A, interaction of BIHC toward TNF-α. Various concentrations of BIHC (10–50 μm) were injected onto the surface of a TNF-α-immobilized sensor chip. Obtained sensorgrams were overlaid using the BIA evaluation software. RU, resonance units. Long and short arrows represent the beginning of the association and dissociation phases, respectively. B, BIHC suppresses NF-κB-regulated gene products involved in proliferation, survival, and angiogenesis.
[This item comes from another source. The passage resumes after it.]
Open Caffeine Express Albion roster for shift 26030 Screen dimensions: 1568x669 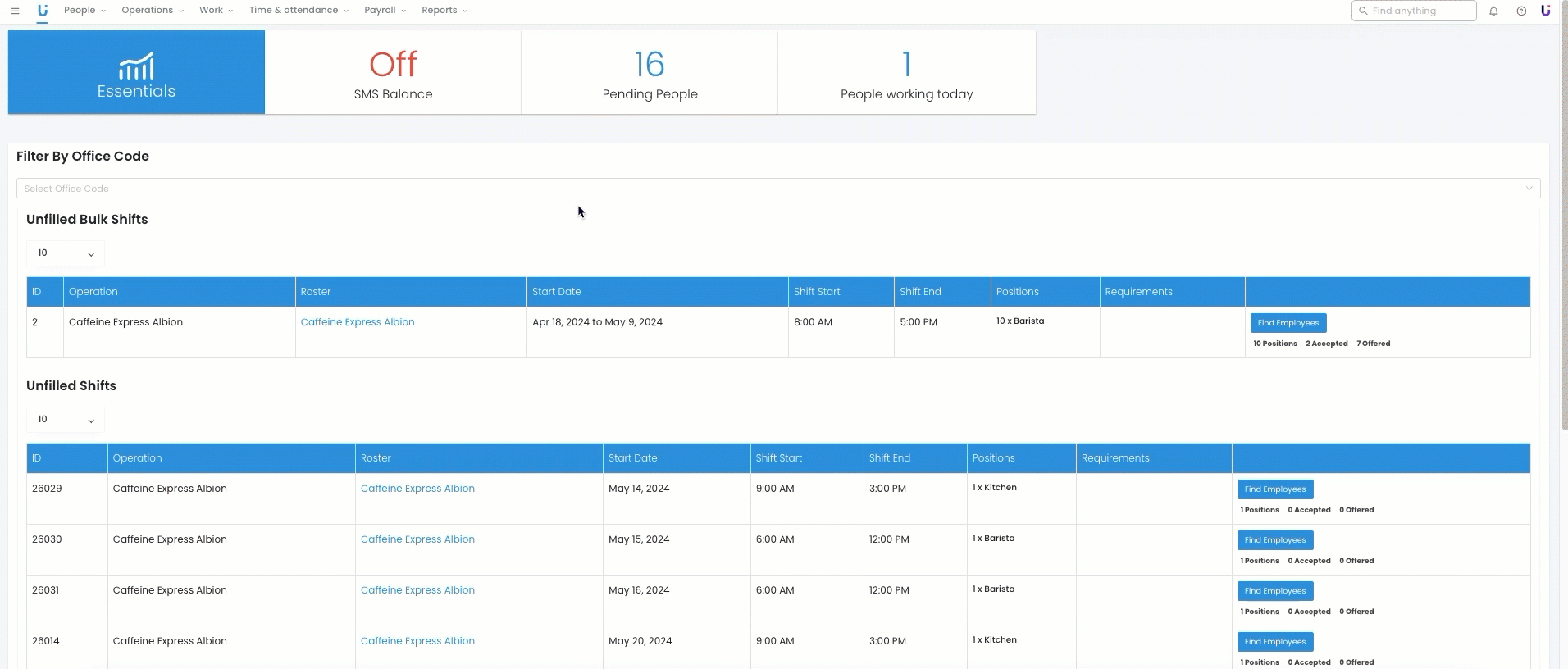pos(417,539)
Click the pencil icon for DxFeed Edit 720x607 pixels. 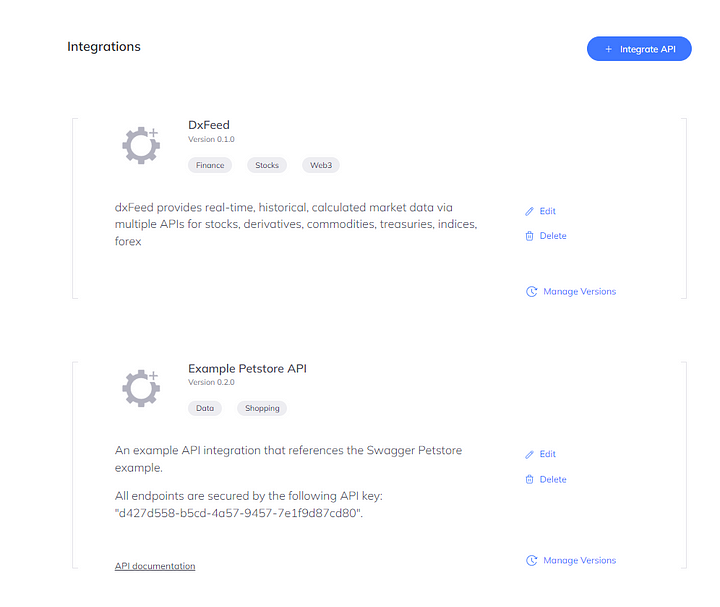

HepG2 cells (2 × 10⁶/ml) were treated with 25 μm BIHC for the indicated time intervals, after which whole-cell extracts were prepared, 30 μg of proteins of those extracts was resolved on 10% SDS-PAGE, and membrane was sliced according to molecular weight and probed against PARP, cyclin D1, Mcl-1, survivin, and Bcl-2 antibodies. The same blots were stripped and reprobed with β-actin antibody to verify equal protein loading. The results of cyclin D1, Survivin, and Bcl-2 shown are representative of two independent experiments. C, HepG2 cells (2 × 10⁶/ml) were treated with 25 μm BIHC for the indicated time intervals, after which whole-cell extracts were prepared and 30 μg of proteins of those extracts was resolved on 10% SDS-PAGE, and membrane was sliced according to molecular weight and probed against phospho-p65 antibody. The same blots were stripped and reprobed with p65 and lamin B1 antibodies.